▸ **Required work**
Reproduce word for word the lines of the data below, from the line containing "The image size is (700, 944)." through the final line of the data.

* start Dataset records *

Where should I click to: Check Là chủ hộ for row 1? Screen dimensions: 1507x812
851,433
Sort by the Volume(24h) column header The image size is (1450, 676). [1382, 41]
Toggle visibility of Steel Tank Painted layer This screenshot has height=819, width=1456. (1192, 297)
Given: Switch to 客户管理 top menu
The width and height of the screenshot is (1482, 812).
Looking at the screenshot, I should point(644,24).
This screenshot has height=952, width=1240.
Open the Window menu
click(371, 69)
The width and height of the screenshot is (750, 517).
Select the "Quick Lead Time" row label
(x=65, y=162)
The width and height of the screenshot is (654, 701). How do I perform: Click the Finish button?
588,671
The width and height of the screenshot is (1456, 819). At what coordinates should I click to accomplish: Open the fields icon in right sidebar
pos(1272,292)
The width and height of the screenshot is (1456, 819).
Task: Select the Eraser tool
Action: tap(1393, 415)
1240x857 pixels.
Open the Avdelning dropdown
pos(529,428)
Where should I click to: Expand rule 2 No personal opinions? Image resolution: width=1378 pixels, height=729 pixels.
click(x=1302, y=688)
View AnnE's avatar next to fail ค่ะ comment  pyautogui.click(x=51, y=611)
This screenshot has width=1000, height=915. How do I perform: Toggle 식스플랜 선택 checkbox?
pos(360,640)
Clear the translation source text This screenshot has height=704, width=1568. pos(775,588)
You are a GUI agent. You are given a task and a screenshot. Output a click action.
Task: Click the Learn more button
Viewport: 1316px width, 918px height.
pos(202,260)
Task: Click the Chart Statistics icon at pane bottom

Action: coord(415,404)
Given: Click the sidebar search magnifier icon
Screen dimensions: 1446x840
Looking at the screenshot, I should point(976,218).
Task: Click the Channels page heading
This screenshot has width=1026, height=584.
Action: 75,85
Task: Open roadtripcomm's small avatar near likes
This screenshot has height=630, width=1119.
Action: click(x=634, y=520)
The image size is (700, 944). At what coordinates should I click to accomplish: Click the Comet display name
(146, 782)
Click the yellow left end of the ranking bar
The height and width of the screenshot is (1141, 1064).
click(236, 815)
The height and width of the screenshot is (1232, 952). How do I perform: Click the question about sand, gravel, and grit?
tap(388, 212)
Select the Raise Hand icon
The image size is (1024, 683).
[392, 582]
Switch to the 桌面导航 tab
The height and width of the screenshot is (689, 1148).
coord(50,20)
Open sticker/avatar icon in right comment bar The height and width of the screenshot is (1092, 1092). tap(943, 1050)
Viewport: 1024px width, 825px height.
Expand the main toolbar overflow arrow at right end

* end Dataset records *

▸ **Task solution**
The image size is (700, 944). At what coordinates should I click to accomplish: Click the Comet display name
(146, 782)
Click the yellow left end of the ranking bar
The height and width of the screenshot is (1141, 1064).
click(236, 815)
The height and width of the screenshot is (1232, 952). How do I perform: Click the question about sand, gravel, and grit?
tap(388, 212)
Select the Raise Hand icon
The image size is (1024, 683).
[392, 582]
Switch to the 桌面导航 tab
The height and width of the screenshot is (689, 1148).
coord(50,20)
Open sticker/avatar icon in right comment bar The height and width of the screenshot is (1092, 1092). tap(943, 1050)
Viewport: 1024px width, 825px height.
Expand the main toolbar overflow arrow at right end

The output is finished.